Il ripristino della Natura. Con una transizione verso pratiche agricole rigenerative

CARLO PETRINI

Seppur con una maggioranza risicata ieri al Parlamento europeo è passata la legge per il ripristino della natura. Nei giorni in cui il pianeta Terra registra le più alte temperature da quando si è iniziato a misurarle circa duecento anni fa, l’Europa ha mandato un messaggio chiaro che ci schiera dal lato giusto della lotta alla crisi climatico-ambientale: quello del pianeta. La legge, che ricade sotto il cappello della strategia sulla biodiversità al 2030 nell’ambito del Green Deal europeo, è lo strumento formale che consente di lavorare per mettere in sicurezza gli ecosistemi, creando i presupposti per un futuro più roseo per noi e per le generazioni che verranno.

E mentre è fondamentale celebrare il traguardo (anche se su alcuni emendamenti proposti e accettati ci sarebbe da discutere), è anche giusto riflettere sulle motivazioni dietro alla netta spaccatura che si è andata a creare attorno al regolamento sul ripristino della natura. Ne citerò una fra tutte che mi tange direttamente e che riguarda una narrazione erronea (a cui è collegato un pensiero produttivo), che vede natura e agricoltura in contrapposizione. Chi si oppone infatti sostiene che la legge non può essere applicata nel concreto e che andrà a ledere i diritti delle categorie interessate di agricoltura e pesca, o peggio ancora che il provvedimento minerà la sicurezza e la sovranità alimentare dell’Unione.

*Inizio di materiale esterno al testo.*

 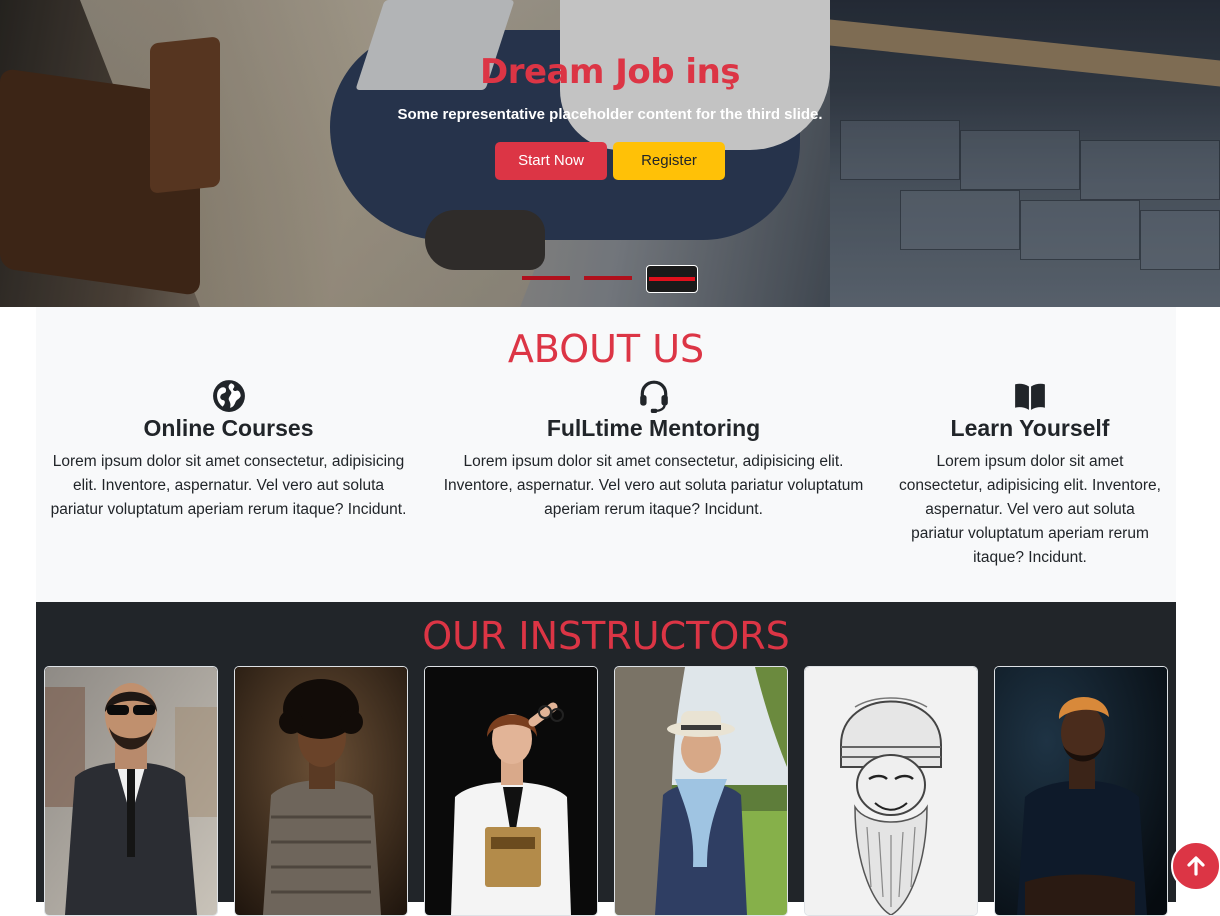 I want to click on feature-title: FulLtime Mentoring, so click(x=654, y=428).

Questa visione trascura il fatto che senza un ambiente sano e biodiverso i raccolti saranno sempre più vulnerabili alle malattie e agli effetti del cambiamento climatico. Così come ignora che per tutelare la sicurezza e la sovranità alimentare non serve aumentare la produzione, ma bisogna agire sull’accessibilità del cibo, sulla riduzione dello spreco e sull’adozione di abitudini alimentari più sostenibili quali mangiare locale e stagionale o scegliere di mangiare proteine animali di qualità e in minor quantità. La natura non è senz’altro funzionale all’agricoltura convenzionale che gestisce la terra come un mero input di un processo di produzione che è tanto più efficiente quanto si utilizzano impattanti pesticidi e fertilizzanti. Ma d’altronde quell’agricoltura che è ora uno dei settori più climalteranti non è più compatibile con l’attualità.

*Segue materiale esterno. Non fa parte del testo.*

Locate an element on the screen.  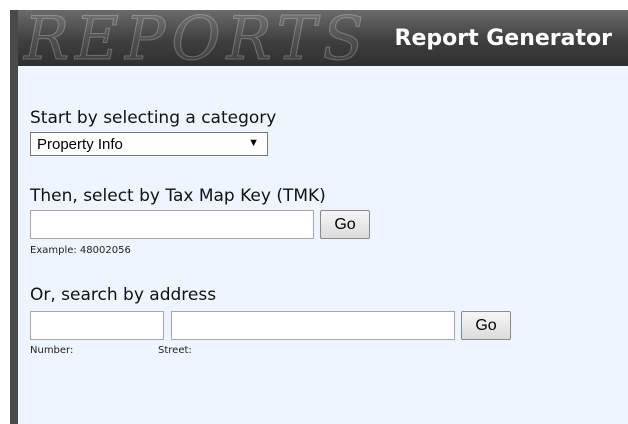
tmk-go-button: Go is located at coordinates (345, 224).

C’è bisogno di dare spazio, di fare ricerca, e di accompagnare gli agricoltori nella transizione verso pratiche agricole rigenerative (come l’agroecologia), dove la natura è il primo alleato e non un acerrimo nemico. A chi pensa – e qui mi rivolgo anche, e soprattutto, agli attuali rappresentanti della maggioranza di governo italiano che si sono opposti all’unanimità alla legge sul ripristino della natura – che questi ragionamenti siano pura ideologia che esula dal discorso economico e di crescita del Pil dico che si sbaglia.

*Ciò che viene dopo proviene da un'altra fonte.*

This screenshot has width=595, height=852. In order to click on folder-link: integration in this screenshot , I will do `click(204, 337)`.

Stando a dati forniti dalla Commissione Europea, sanare gli habitat ricchi di biodiversità dovrebbe costare a livello europeo circa 154 miliardi di euro. Mentre i benefici che ne deriverebbero in termini di servizi ecosistemici (salute del suolo, regolazione del clima, depurazione dell’acqua, produzione di cibo) si aggirerebbero intorno ai 1.860 miliardi di euro. Insomma: un investimento eccezionalmente efficiente. L’approvazione della legge sul ripristino della natura da sola di certo non basta, ma segna e legittima un percorso di vera transizione ecologica che rallenta un po’ lo slancio delle destre negazioniste e anti Europa.

A tal proposito mi permetto di dire che la politica, destra o sinistra che sia, deve rendersi conto che in materia ambientale è finito il tempo di ragionare per mandati politici e in previsione delle elezioni di turno. Dalla salubrità degli ecosistemi dipende la sopravvivenza dell’umanità. Il tempo dei trastulli che vedono nella preoccupazione ambientale un vezzo, si è protratto fin troppo a lungo, ora dobbiamo passare all’azione. Le esigenze del Pianeta devono essere trattate come prerogative inderogabili che si collocano su un piano altro, e più alto delle posizioni pericolose delle alleanze e dei partiti. Siccome su questo campo probabilmente si giocherà molta della campagna elettorale per le elezioni europee del prossimo anno è bene che i cittadini siano coscienti di questo. Il rischio altrimenti è di cadere in una trappola propagandista che altro non è che un pericoloso specchietto per le allodole che porterà l’homo sapiens dritto verso il baratro.